ZİKİR MECLİSLERİ CENNET BAHÇESİDİR I…..

      “Peygamber Efendimiz buyuruyor ki: ‘Allah’ın yeryüzünde dolaşıp zikir meclisi arayan melekleri vardır. Allah’ı zikreden bir topluluk buldukları zaman, ‘Gelin, gelin bulduk’ diye birbirlerine müjdeleyip seslenirler. Ardından o meclisin etrafında çepeçevre otururlar. Kanatlarını dünya göğüne kadar gererek orayı kuşatırlar. Onları en iyi bilen Rableri onlara sorar: ‘Kullarım ne diyor?’‘

   Kulların, Seni tesbih ediyorlar, tekbir getiriyorlar, hamd ediyorlar, temcîd (ta’zîm) ediyorlar.’ ‘Peki onlar Beni gördüler mi?’‘ Hayır. And olsun Seni görmediler. ’‘Ya Beni görseler durumları nasıl olurdu?’ ‘Seni görseler daha çok ibâdet, daha çok hamd, daha çok tesbih ederlerdi.’‘ Peki, ne istiyorlar?’ ‘Senden Cennet’i istiyorlar.’ ‘Peki, Cennet’i gördüler mi?’ ‘Hayır vallahi yâ Rabbi, onu görmediler.’ ‘Ya onu görselerdi durumları nice olurdu?’ ‘Tabii ki ona duydukları arzu ve rağbet daha da çok olurdu.’ ‘Onlar neden sığınıyorlar?’ ‘Cehennem’ den sığınıyorlar.’ ‘Onu gördüler mi?’ ‘Hayır. And olsun onu görmediler.’ ‘Onu görselerdi durumları ne olurdu?’ ‘Onu görselerdi ondan daha çok korkar, daha çok kaçarlardı’ diye cevap verirler.

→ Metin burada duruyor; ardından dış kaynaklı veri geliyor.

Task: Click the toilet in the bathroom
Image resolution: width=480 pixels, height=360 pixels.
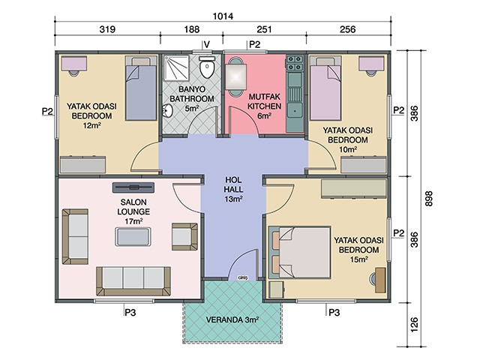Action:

    Bunun üzerine Allah şöyle buyurur: ‘Sizi şahit gösteriyorum ki, Ben onları bağışladım.’ Meleklerden bir tanesi bunun üzerine şöyle der: ‘Ama içlerinde, zikir için değil de sadece bir işi için gelip oturan falan kimse de var.’ ‘Böyle bir topluluğun arkadaşları da kötü/şaki olamaz’ diye buyurur.” (Buhârî, Da’vât 66/2, VII, 168-9; Müslim, Zikr 25, s. 2069-70 ve Tirmizî, 3600)

    Üzerinde oturan ve herkes tarafından kendilerine gıpta edilen bir kavim gönderecektir ki onlar, ne peygamberler, ne de şehitlerdir. ’Bir bedevi dizleri üstüne çöküp Hz. Peygamber’e (sallallahu aleyhi ve âlihi) yalvardı: ‘Ne olur onları bize anlat da bilelim!’Bunun üzerine Allah Resûlü; ‘Onlar, çeşitli kabilelerden, çeşitli ülkelerden Allah için birbirlerini sevip bir araya gelen ve ihlâs içinde Allah’ı zikredenlerdir’ buyurdu.”  (Taberânî, el-Mu’cemu’l-Kebîr, Heysemî’ye göre isnâdı hasendir; Mecma’ X, 77)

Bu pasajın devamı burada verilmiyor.